» EXCERPTED TEXT
==*==

Ok great, thanks - it sounds perfectly safe to disable it the way we're
using it here then.
On 01/07/16 19:34, Jiajun Cao wrote:
> Hi Jonathan,
>
> Setting the environment variable is to disable the dl plugin of DMTCP.
> What the plugin mainly does is to disable checkpointing in the middle of
> dlopen()/dlclose(). Doing so may cause undefined behavior on restart.
> Disabling the dl plugin should be okay for most applications, since most
> programs load the shared libraries during initialization. If you do not
> checkpoint the app at this point, it's safe.
>
> Having said that, I'm still not sure why it fails to open the shared
> library, since dmtcp does nothing special about the dl calls, except
> what I described above.
>
> Let me know if you have any questions,
> Jiajun
>
> On Fri, Jul 1, 2016 at 12:01 PM, Jonathan Patterson <[email protected]
> <mailto:[email protected]>> wrote:
>
>
> This thread appears to have died, so in the hope of getting
> an answer
> from one of the developers, here's the basic question again:
> When told to "consider setting the environment variable
> DMTCP_DL_PLUGIN
> to 0", what are the implications of doing this? I've seen the error with
> every matlab job that people try to run so far. Does this error mean the
> program will not run ok? Does disabling the DL_PLUGIN (whatever that is)
> mean that checkpointing will not work?
> Some guidance please....
>
> On 29-Jun-16 8:08 AM, Jonathan Patterson wrote:
> >
> > Great, thank you.
> > We're just using TCP over gigabit ethernet for the network.
> > Slurm is 15.08.6, but it's not doing the checkpointing. I'm doing
> that manually. As fas as slurm is concerned, there is no checkpointing.

==*==

» TASKS TO CARRY OUT
(a) From the DMTCP mailing-list thread, list each date-and-time stamp that marks when a message was written.
(b) Extend the DMTCP mailing-list thread past its final line, picking up after the last sentence of Jonathan Patterson's message.
The data that follows plays no part in the work on the DMTCP thread.

» PROVIDED MATERIAL
==*==

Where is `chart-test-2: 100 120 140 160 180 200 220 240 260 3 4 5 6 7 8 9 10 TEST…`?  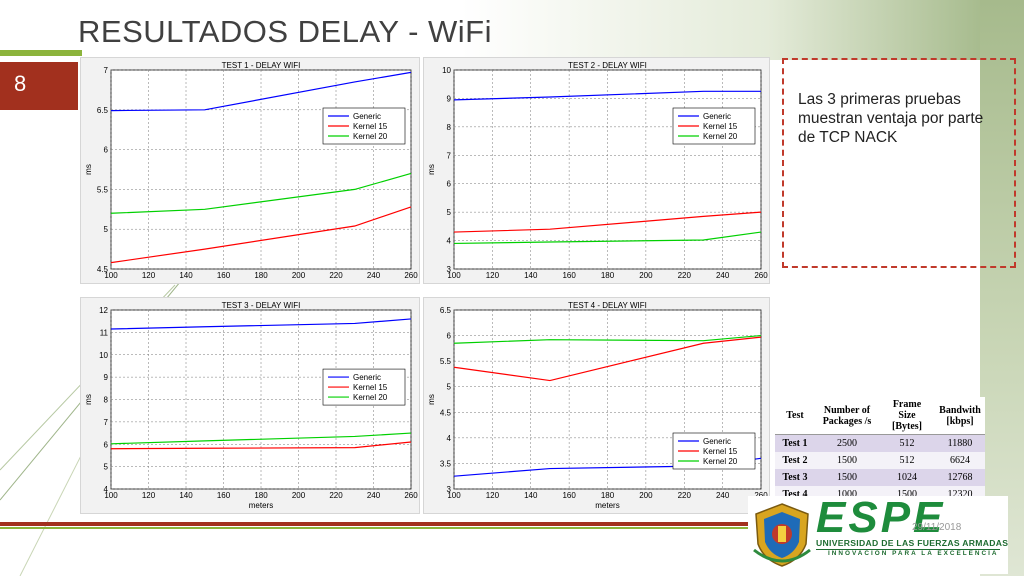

==*==

» RESPONSES BY ITEM NUMBER
(a)
01/07/16 19:34
Fri, Jul 1, 2016 at 12:01 PM
29-Jun-16 8:08 AM

(b)
> > I'm not starting MPI jobs with dmtcp_launch - I'm not aiming to
> checkpoint the MPI jobs, it's the 1-core, low-memory simple jobs
> that I want to checkpoint, so these can be moved around to make way
> for the more complex jobs. So I'm thinking we can leave MPI out of this.
> > Most jobs are running with no problems, it's just the dmtcp ones
> that *occasionally* have a problem.
> > Some of the failing jobs (specific ones) complain about libdl.so
> (see below), but not all of them, if that helps. Maybe we should
> deal with that issue first?
> > The other failing jobs fail simply with the message I posted before.
> >
> > [43000] WARNING at dlwrappers.cpp:75 in dlopen;
> REASON='JWARNING(ret) failed'
> > filename = libirml.so.1
> > flag = 1
> > Message: dlopen failed. You may also see a message 'ERROR: ld.so:'
> > from libdl.so. If this happens only under DMTCP, then consider
> setting
> > the environment variable DMTCP_DL_PLUGIN to "0" before
> 'dmtcp_launch'.
> > If the problem persists, please write to the DMTCP developers.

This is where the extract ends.